▸ **What is needed**
Without changing a character, return the entries, but not the images they hold.

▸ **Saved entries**
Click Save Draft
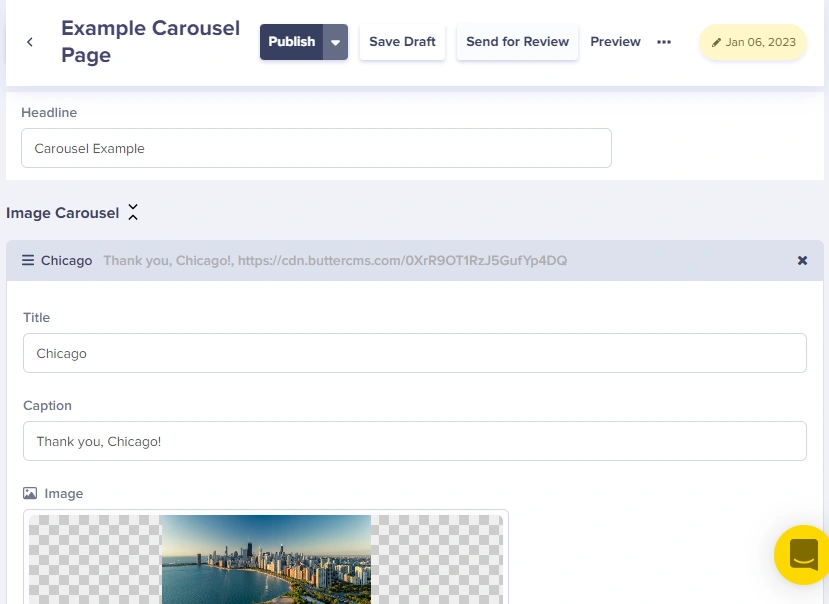This screenshot has height=604, width=829. tap(402, 42)
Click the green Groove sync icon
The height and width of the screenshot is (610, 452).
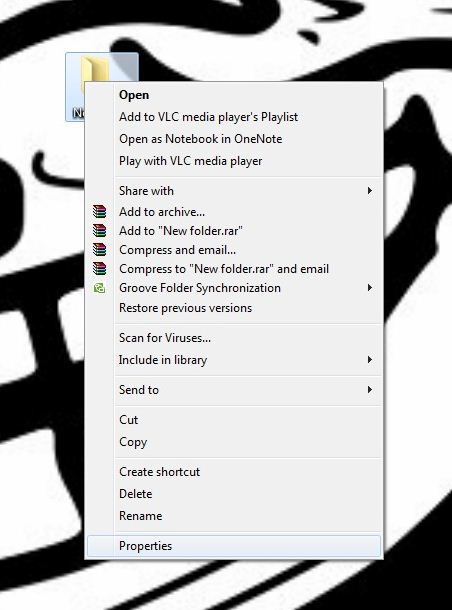pyautogui.click(x=100, y=288)
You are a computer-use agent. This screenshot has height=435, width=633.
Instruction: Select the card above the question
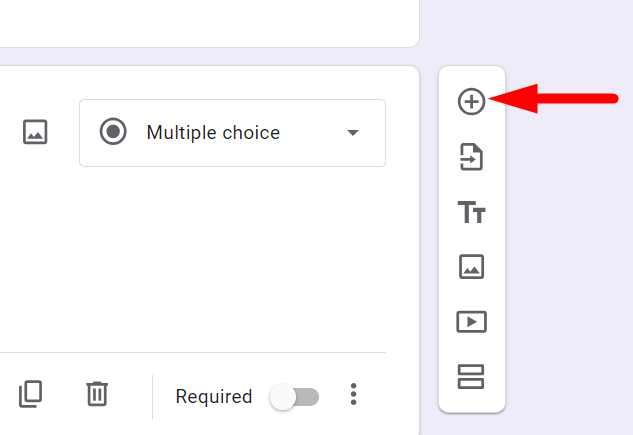pos(200,22)
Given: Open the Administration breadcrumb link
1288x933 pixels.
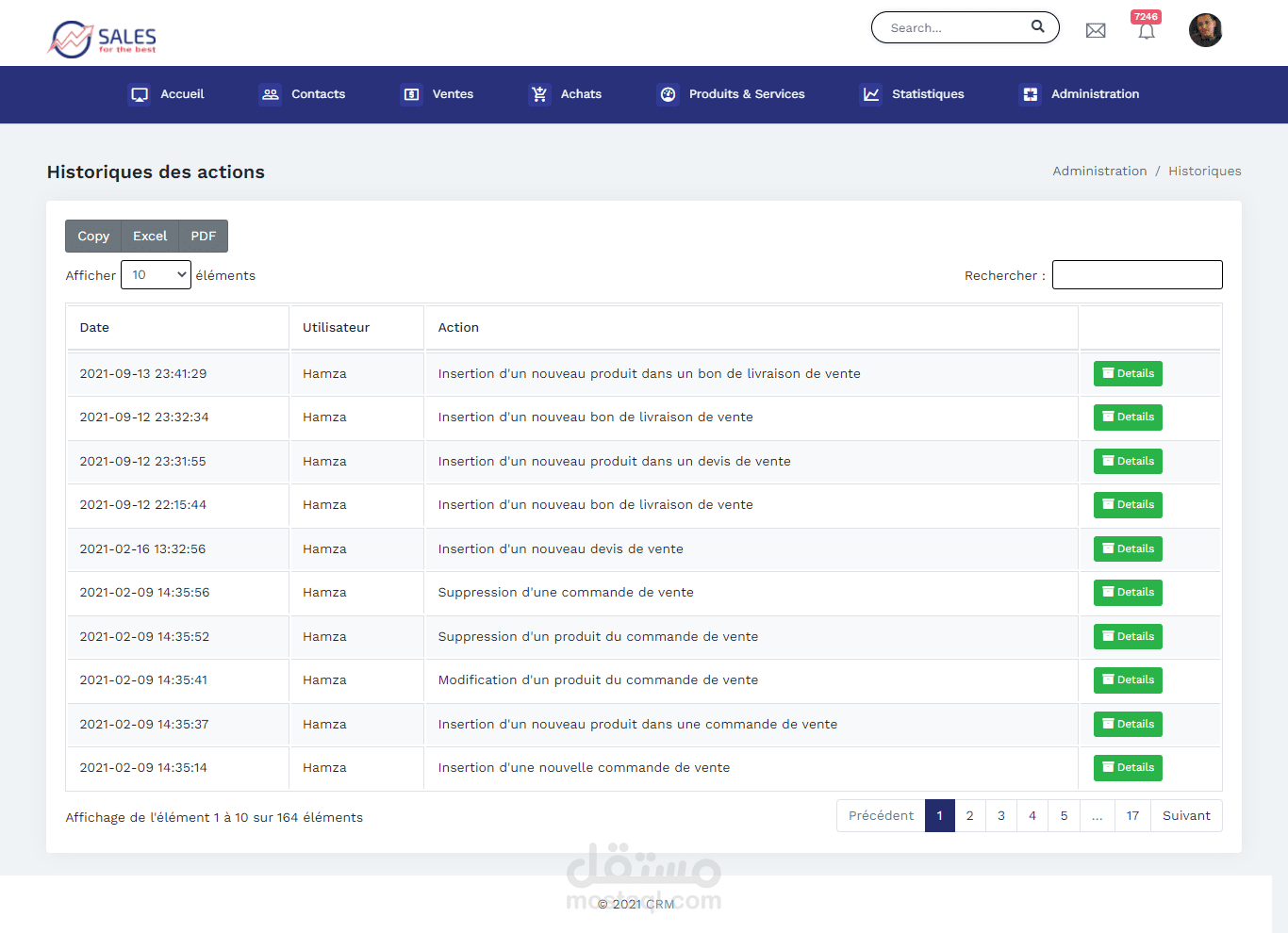Looking at the screenshot, I should (x=1099, y=171).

▸ **Solution below**
Click Save Draft
This screenshot has height=604, width=829. tap(402, 42)
Click the green Groove sync icon
The height and width of the screenshot is (610, 452).
pyautogui.click(x=100, y=288)
You are a computer-use agent. This screenshot has height=435, width=633.
Instruction: Select the card above the question
pos(200,22)
Given: Open the Administration breadcrumb link
1288x933 pixels.
Looking at the screenshot, I should (x=1099, y=171).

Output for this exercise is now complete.